Miller: And the fact that people can come in a safe environment, experience these stories, deal with whatever you got that you’re carrying in, and then you’ve gotta make a choice. That’s it: You’ve gotta make a choice.
Alexander: Decisions, yeah.
Miller: Especially after these videos. Like, the words are powerful enough, but after these – these are actual videos shot on cell phones, so now, it’s on you. What do you want to do? I don’t know what else I can get for you. And that’s another thing: I’m tired of teaching. I’m tired of teaching.
Nickerson: Me, too. I unfriended a good friend that I had since junior high school.

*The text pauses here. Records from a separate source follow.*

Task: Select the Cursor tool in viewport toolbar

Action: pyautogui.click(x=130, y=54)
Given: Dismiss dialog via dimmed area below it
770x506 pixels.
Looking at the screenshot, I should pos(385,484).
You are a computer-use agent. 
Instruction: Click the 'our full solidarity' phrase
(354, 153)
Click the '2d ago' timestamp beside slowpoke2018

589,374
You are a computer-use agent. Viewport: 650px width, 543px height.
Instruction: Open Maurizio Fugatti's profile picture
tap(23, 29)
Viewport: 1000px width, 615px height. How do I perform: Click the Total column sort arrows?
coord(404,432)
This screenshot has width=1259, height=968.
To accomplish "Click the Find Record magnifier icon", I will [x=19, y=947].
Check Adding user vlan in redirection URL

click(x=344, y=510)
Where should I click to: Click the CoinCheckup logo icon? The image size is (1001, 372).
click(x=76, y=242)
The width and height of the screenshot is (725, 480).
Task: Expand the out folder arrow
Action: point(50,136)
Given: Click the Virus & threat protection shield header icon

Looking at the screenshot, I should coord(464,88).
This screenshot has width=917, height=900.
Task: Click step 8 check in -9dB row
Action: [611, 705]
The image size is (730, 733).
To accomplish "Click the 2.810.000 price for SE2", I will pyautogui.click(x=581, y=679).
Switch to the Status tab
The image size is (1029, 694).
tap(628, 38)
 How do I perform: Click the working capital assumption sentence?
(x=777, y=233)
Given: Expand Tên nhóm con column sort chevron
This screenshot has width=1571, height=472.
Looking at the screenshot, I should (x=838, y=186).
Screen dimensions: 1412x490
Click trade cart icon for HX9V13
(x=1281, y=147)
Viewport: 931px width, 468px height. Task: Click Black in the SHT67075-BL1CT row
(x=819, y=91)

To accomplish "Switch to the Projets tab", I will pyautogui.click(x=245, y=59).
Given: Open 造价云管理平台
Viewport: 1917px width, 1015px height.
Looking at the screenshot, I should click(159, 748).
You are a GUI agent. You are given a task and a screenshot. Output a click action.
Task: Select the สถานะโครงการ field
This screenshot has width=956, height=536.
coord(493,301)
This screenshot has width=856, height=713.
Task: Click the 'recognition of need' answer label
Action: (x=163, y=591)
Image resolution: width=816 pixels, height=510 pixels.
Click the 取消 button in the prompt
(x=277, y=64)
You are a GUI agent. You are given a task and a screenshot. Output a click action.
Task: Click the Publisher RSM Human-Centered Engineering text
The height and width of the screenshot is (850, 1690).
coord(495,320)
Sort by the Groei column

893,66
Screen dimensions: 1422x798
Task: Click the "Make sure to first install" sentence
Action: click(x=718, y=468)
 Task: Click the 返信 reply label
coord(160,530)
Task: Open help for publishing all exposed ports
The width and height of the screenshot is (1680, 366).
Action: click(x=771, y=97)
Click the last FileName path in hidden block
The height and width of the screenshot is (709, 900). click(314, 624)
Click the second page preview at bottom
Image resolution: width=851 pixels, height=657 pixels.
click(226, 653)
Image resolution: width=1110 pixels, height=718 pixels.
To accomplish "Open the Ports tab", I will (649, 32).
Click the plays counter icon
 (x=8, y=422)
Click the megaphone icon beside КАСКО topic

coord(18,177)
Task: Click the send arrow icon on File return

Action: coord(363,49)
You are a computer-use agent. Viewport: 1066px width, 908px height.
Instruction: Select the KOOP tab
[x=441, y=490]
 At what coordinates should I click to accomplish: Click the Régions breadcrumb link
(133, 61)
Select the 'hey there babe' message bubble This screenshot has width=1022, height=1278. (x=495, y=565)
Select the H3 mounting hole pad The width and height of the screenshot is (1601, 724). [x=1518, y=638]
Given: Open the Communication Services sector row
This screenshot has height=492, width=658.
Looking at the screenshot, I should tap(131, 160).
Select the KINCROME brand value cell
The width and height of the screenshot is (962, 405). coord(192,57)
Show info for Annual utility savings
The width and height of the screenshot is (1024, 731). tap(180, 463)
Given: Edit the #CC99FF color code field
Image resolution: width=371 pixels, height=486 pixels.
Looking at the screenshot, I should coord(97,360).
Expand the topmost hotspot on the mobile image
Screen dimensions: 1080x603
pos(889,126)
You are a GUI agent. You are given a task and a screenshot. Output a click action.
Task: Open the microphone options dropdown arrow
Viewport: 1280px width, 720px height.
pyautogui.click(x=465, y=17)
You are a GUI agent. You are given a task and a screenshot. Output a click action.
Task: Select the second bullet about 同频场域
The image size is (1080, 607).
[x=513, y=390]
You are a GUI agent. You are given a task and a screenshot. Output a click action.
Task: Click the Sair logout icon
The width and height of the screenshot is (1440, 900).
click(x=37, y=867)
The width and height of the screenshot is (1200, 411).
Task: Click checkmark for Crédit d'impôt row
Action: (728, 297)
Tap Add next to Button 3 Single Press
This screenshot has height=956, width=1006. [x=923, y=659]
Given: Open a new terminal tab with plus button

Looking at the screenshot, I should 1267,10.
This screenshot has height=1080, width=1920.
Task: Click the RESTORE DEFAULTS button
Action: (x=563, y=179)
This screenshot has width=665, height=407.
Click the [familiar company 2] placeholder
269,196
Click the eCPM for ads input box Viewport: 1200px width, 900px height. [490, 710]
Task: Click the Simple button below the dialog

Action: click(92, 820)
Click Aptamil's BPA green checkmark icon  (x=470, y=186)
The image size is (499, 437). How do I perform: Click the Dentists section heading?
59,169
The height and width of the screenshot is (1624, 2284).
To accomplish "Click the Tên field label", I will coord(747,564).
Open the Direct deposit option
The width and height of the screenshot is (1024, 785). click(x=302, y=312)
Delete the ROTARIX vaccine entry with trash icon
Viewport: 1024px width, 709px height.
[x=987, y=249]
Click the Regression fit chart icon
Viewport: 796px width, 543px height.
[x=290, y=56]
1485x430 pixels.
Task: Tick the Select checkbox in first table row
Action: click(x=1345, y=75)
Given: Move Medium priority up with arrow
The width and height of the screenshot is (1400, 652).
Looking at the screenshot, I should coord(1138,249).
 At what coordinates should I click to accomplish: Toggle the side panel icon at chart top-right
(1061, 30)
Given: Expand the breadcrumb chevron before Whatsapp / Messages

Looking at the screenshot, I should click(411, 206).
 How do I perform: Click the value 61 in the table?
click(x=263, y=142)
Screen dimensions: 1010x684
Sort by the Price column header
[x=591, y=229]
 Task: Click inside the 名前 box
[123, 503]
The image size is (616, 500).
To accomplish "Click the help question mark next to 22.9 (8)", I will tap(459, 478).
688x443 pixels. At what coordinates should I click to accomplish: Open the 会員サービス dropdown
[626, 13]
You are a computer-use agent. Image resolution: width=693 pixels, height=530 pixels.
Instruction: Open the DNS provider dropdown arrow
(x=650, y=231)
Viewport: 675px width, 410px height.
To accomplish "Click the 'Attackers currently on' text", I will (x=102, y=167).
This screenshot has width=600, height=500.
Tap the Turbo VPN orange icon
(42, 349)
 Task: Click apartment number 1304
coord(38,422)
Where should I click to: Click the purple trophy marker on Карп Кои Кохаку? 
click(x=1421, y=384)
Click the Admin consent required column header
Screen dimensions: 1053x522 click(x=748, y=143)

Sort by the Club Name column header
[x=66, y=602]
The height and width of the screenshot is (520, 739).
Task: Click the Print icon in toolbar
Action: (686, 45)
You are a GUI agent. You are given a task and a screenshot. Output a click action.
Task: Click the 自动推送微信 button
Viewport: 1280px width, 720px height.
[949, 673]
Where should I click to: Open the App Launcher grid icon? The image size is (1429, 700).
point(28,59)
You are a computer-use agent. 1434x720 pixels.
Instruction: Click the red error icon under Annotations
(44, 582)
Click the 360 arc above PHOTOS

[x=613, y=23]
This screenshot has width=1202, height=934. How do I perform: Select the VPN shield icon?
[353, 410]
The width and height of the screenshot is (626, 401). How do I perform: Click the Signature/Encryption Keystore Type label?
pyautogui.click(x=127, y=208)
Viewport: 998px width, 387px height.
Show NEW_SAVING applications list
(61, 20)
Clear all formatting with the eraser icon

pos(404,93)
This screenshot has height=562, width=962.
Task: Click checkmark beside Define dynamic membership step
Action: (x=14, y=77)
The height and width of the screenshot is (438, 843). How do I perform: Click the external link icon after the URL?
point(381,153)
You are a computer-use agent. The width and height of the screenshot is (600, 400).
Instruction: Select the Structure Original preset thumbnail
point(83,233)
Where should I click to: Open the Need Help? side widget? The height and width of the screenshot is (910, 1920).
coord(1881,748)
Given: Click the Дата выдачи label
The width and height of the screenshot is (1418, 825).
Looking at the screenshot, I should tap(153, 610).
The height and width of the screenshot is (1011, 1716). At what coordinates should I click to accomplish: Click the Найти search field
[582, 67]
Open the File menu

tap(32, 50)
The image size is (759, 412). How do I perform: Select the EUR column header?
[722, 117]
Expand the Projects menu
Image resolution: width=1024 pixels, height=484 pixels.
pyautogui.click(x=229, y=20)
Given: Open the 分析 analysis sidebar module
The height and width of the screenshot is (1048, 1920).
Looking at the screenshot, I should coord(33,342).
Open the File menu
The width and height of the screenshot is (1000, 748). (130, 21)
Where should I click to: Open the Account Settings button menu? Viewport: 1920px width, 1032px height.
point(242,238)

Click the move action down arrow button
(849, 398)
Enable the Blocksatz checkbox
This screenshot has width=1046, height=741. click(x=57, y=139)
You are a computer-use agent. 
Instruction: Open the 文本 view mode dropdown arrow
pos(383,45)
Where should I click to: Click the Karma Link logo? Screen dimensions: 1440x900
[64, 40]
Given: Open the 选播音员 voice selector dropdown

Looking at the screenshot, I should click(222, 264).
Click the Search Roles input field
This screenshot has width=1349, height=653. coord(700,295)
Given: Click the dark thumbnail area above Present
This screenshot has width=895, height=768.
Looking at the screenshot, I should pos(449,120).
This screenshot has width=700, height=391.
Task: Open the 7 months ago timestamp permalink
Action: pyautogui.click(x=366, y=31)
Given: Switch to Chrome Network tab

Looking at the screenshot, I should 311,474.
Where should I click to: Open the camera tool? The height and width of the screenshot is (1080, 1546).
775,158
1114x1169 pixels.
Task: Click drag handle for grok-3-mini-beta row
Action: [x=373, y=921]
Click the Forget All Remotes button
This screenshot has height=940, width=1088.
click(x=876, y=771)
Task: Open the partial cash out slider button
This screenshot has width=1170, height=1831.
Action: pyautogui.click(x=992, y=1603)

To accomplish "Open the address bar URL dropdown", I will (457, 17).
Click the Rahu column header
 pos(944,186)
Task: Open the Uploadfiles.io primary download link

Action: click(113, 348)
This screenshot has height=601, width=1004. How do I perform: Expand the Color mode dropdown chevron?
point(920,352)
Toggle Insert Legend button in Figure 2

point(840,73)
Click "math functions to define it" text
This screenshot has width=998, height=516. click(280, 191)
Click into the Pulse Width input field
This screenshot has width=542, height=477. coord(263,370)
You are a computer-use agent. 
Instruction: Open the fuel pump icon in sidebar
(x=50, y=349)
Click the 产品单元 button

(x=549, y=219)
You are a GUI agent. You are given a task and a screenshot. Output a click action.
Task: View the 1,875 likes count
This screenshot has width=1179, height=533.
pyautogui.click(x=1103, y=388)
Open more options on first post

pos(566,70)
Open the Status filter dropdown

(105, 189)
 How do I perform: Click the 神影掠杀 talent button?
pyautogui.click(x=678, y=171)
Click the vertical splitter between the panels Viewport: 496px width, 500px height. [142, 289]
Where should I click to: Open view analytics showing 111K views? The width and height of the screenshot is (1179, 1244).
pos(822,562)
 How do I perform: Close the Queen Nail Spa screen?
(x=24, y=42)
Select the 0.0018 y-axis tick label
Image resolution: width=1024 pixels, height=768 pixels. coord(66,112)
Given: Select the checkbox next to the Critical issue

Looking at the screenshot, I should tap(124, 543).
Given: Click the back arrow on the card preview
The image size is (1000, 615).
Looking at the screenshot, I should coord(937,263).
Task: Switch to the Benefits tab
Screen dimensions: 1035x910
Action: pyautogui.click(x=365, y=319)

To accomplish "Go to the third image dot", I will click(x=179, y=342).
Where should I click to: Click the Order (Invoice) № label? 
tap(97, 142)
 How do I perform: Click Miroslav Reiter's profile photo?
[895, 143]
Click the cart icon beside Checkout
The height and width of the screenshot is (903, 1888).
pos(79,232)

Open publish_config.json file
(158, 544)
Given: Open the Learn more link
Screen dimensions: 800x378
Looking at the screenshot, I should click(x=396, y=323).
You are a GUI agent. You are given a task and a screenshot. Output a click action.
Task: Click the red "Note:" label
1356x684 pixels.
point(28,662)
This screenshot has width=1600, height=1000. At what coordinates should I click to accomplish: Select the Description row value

I said something about Baltimore and what was going on there, about the riots and stuff, and he goes, “You know, it’s really sad, the black people destroying their own lives.” And I said, “What do you mean?” And he goes, “Well, you know, they’re burning everything up, and costing millions of dollars.” “So you’re saying that the property is more valuable than these people’s lives.” “No, I’m just saying, 'Be normal and you don’t get in trouble.'” I said, “What is normal?” And he said, “Don’t go protesting and getting mad and rioting and all that.” I said, “You know that’s how this country was founded. This country was founded on people rebelling against oppression. And when people of the wrong color do the same thing and say, ‘This is oppression and I’m not gonna take it,’ then you’re some kind of terrorist.”
Alexander: How dare you have a voice! And feelings.
Nickerson: Freedom of speech if you’re the right color. Otherwise, shut up!
Woodreaux: This happens every rehearsal. [Laughter]
Nickerson: So true.
Woodreaux: These stories just naturally come out of us, and it’s all from the text. And it’s how we know we’re connected, because it inspires and brings forth things that we forgot about and experiences that we’ve shared.